Anti-N-methyl-D-aspartate receptor (anti-NMDAR) encephalitis is a relatively recently identified disease entity of paraneoplastic limbic encephalitis, first described by Dalmau et al. [1, 2]. Although the incidence of this disorder is still unknown [3], there has been recent interest in the recognition of immune-mediated central nervous system disorders including anti-NMDAR encephalitis [4].
In two large multicenter studies of herpes simplex encephalitis (HSE) mimics, Whitley et al. looked at 432 patients with encephalitis in the period 1973 to 1988 and found that the etiologies of the encephalitis that was experienced by 45 % of the patients were due to herpes simplex virus (HSV), 22 % were due to non-HSV etiologies and 33 % remained without a diagnosis [5]. Chow et al. examined 251 patients with encephalitis in the period 1998 to 2012 and concluded that 24 % of cases were due to HSV and 35 % were due to non-HSV encephalitis, including other infections (bacterial, fungal abscess, mycoplasma, varicella zoster virus, tuberculosis) and non-infectious causes such as vasculitis, malignancy, and anti-NMDAR encephalitis [4]. A substantial number of non-HSV etiologies, such as anti-NMDAR encephalitis, were identified in the Chow et al. cohort [4], but not in the Whitley et al. cohort [5].
Anti-NMDAR encephalitis is a serious yet treatable condition if recognized and treated early [3]. In almost 80 % of cases young females are affected [6]. Patients with this disorder present with rapidly progressive neuropsychiatric symptoms including behavioral disturbance, psychosis, memory deficits, and seizures at onset; patients’ symptoms progress to dyskinesia, autonomic instability, hypoventilation, and coma [1–3].
In 58 % of cases an associated ovarian teratoma is identified [7]. The teratoma contains neuronal cells that result in immunologic sensitization against the NMDA receptors [1, 2, 7]. NMDA receptors are present in high density in the frontotemporal region of the brain and are named after their selective agonist N-methyl-D-aspartate [8, 9]. They are involved in a number of cognitive processes including behavior, memory, learning, and synaptic spasticity [9].
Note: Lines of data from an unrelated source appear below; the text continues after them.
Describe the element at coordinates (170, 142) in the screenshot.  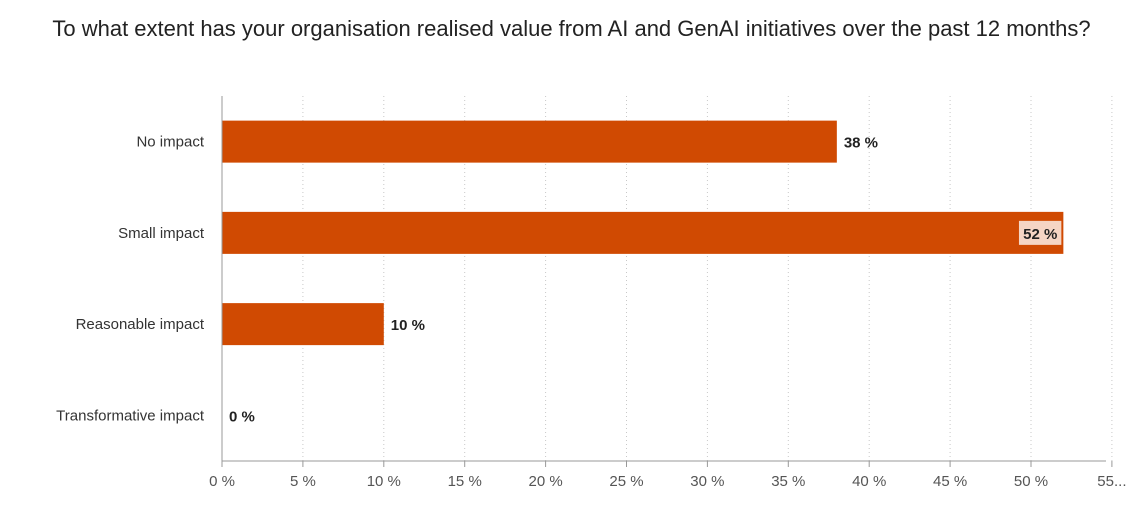
I see `category-label: No impact` at that location.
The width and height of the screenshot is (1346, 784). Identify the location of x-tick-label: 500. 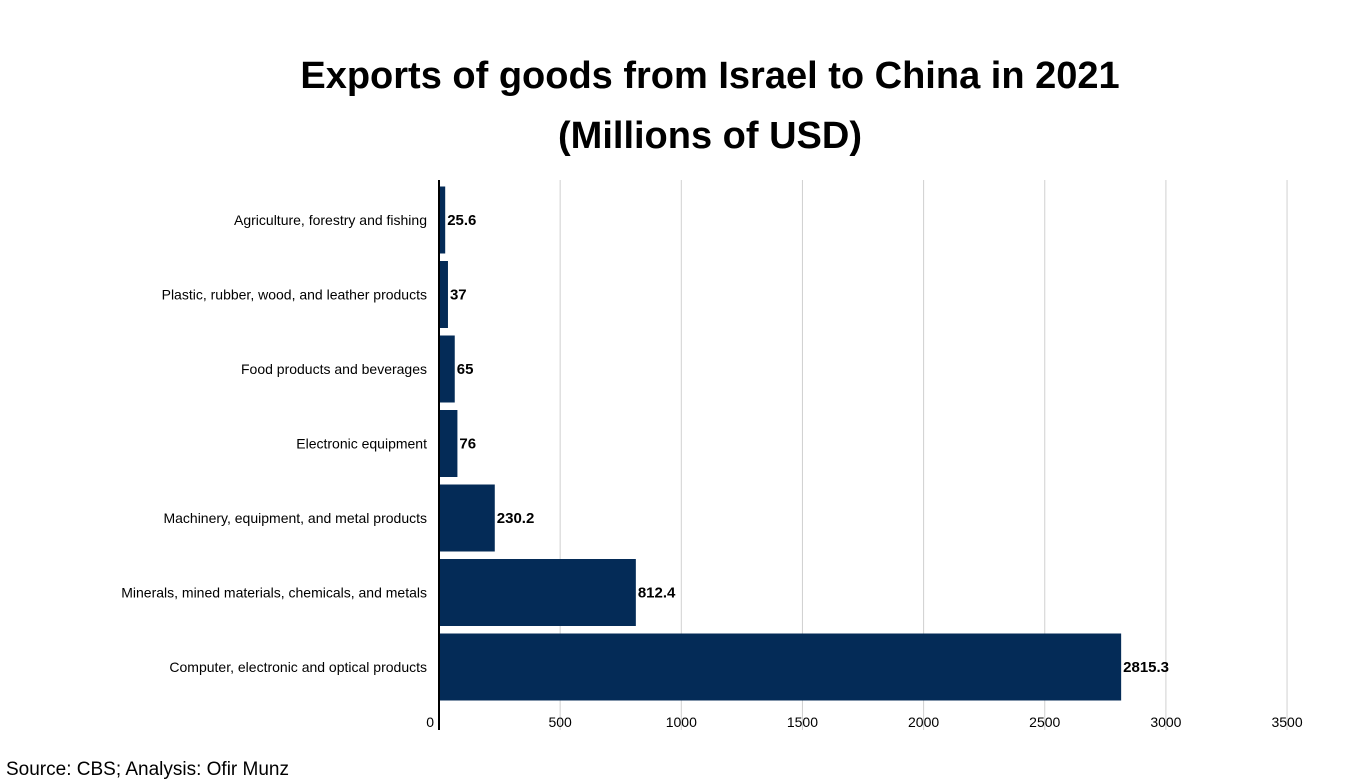
(560, 722).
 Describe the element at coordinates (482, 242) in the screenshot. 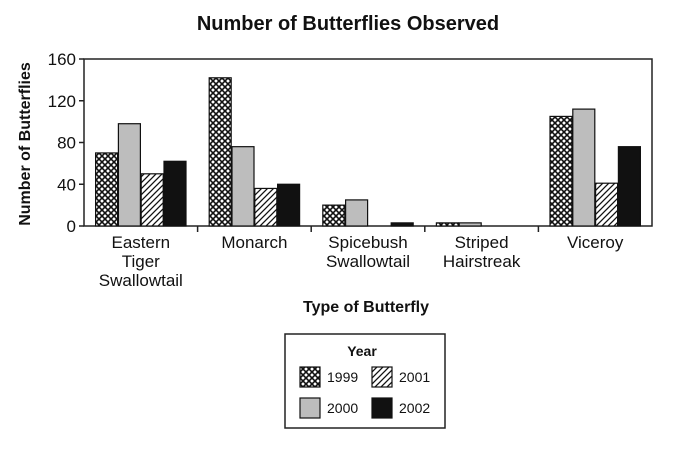

I see `x-category-label-line: Striped` at that location.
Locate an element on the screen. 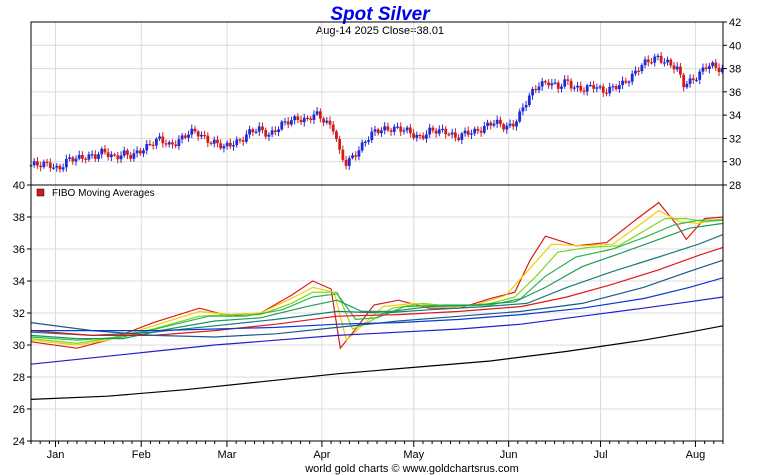  month-label: Jun is located at coordinates (509, 455).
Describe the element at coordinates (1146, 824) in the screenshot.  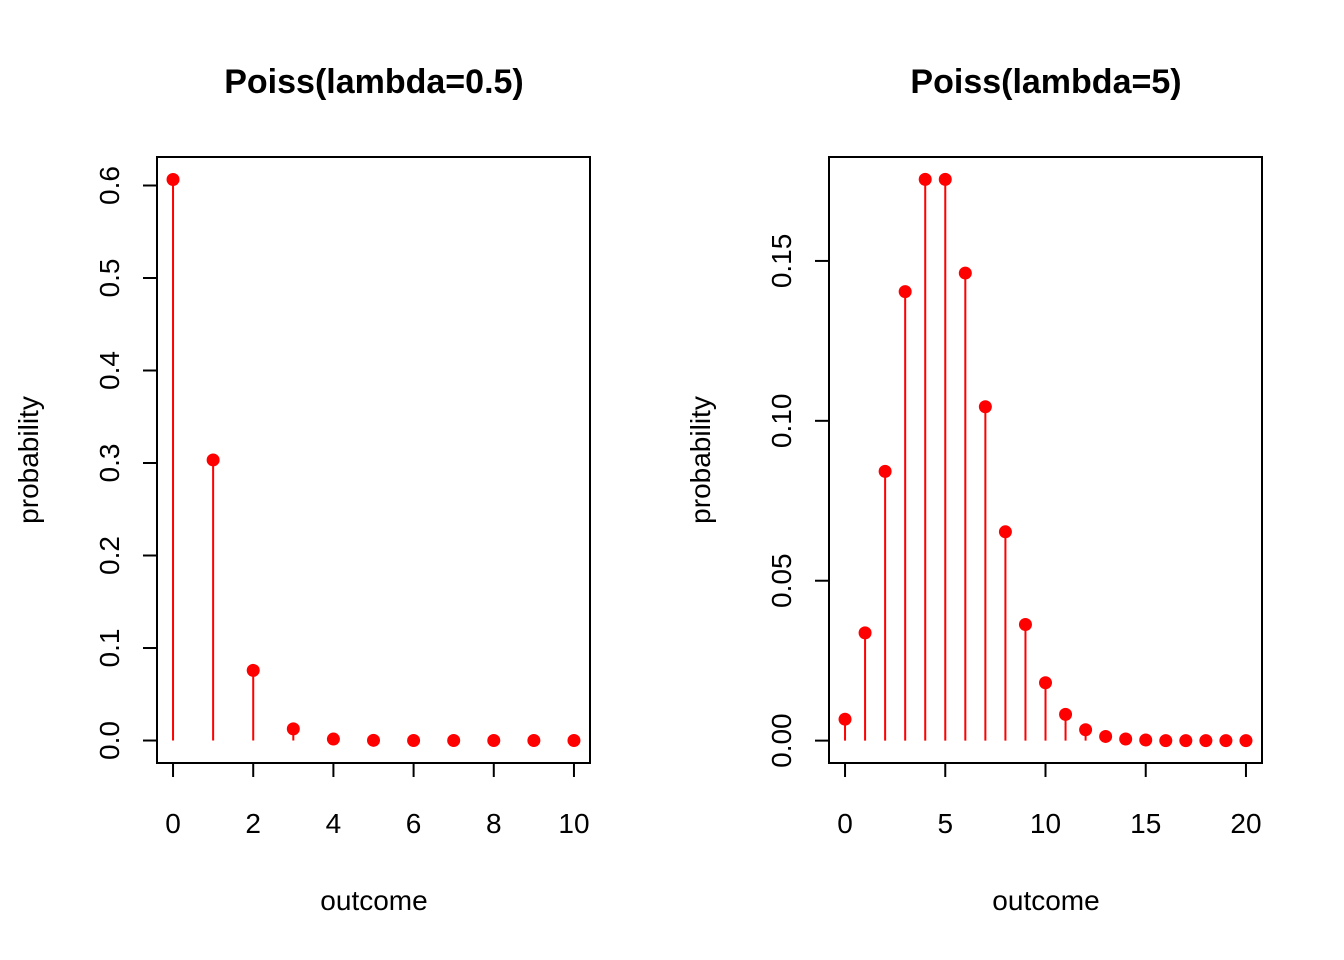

It has been shown that early diagnosis and management is a critical prognostic factor in anti-NMDAR encephalitis [1, 2, 6]. Optimal management of this disorder involves a multidisciplinary team, and the use of aggressive immunotherapy, chemotherapy, surgical removal of the ovarian teratoma, and intensive care unit (ICU) support for hypoventilation and autonomic instability [10]. In 75 % of cases, patients achieve a full recovery or are left with mild deficits; in 25 % of cases, severe residual deficits or death occurs [1–3, 11]. The risk of relapse is reported to be 12 %, which is higher in cases when the tumor is not detected [10]. The mortality rate of this condition is 7 % at 2 years, and is usually secondary to neurological or autonomic dysfunction [6, 10].
In a systemic review of 100 cases of anti-NMDAR encephalitis, early surgical removal of the teratoma with immunotherapy (within 4 months of symptoms onset) showed a better neurological outcome, a lower chance of relapse, and a reduced time to recovery than late or no tumor treatment [11] (Fig. 1).
Acién et al., in their systematic review of 174 cases of anti-NMDAR encephalitis between the years of 2007 and 2013, reported that even small teratomas containing nervous tissue may result in severe complications secondary to anti-NMDAR encephalitis and, given these might be difficult to diagnose, it is very likely that prompt intervention is necessary [12]. Although an exploratory laparotomy has been suggested when a teratoma is not identified by imaging, the benefit of this procedure remains uncertain [12]. A case series review by Dalmau et al. showed that out of seven patients who underwent exploratory laparotomy, only one case was found to have a teratoma [11].
It has also been described that the teratoma might only be detected several years following the presentation of anti-NMDAR encephalitis [10], or it may only be identified microscopically following oophorectomy or at autopsy several months after admission [12]. However, only a few cases of patients with imaging-negative ovarian teratoma who have had a life-saving oophorectomy have been reported, and for this reason we present our patient.